Adult Sprague-Dawley rats were treated once with 105 mg/kg monocrotaline (MCT) subcutaneously or an equivalent volume of isotonic saline and examined 2, 5, 10, and 14 days later. The earliest changes observed were in the platelet count, which was decreased in the MCT animals at 2, 5, and 10 days postinjection. Clearance of perfused 5-hydroxytryptamine, a function of pulmonary vascular endothelium, was unaltered in isolated lungs of treated rats until 5 days after dosing but decreased progressively thereafter in the MCT animals and was 24% less than controls by 14 days. The magnitude of this effect was dose related. Inflow perfusion pressure was elevated in perfused lungs of MCT-treated animals at day 14. Right heart hypertrophy, measured as an increase in the ratio of right ventricle to left ventricle plus septum weights, was not evident until 14 days after treatment.

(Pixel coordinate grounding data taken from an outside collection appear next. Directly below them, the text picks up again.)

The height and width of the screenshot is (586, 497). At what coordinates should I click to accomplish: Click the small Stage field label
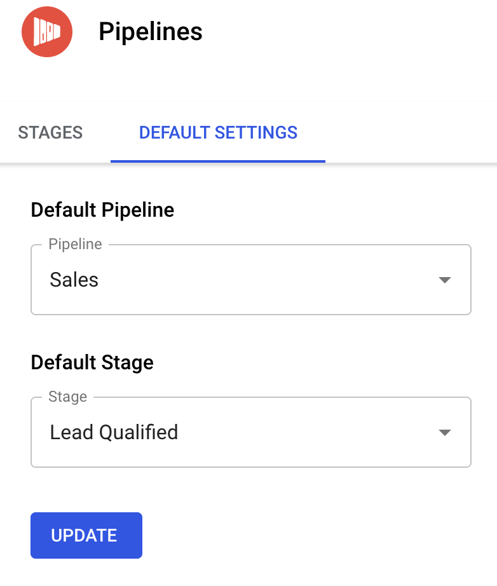coord(67,397)
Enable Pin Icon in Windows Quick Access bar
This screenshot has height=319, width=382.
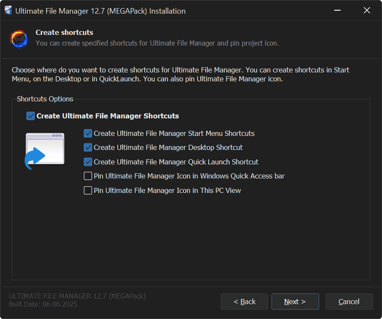88,176
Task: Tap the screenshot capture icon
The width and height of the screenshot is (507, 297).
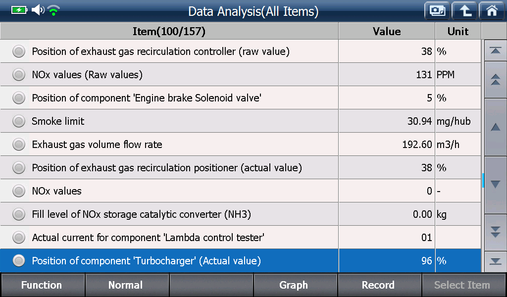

A larger dose of MCT (130 mg/kg) resulted in significant mortality, whereas a lower dose (60 mg/kg) did not result in right ventricular hypertrophy 2 wk after treatment. The treatment regimen described has advantages over administration of MCT by ingestion and may prove suitable for investigations of the mechanism by which MCT results in pulmonary hypertension.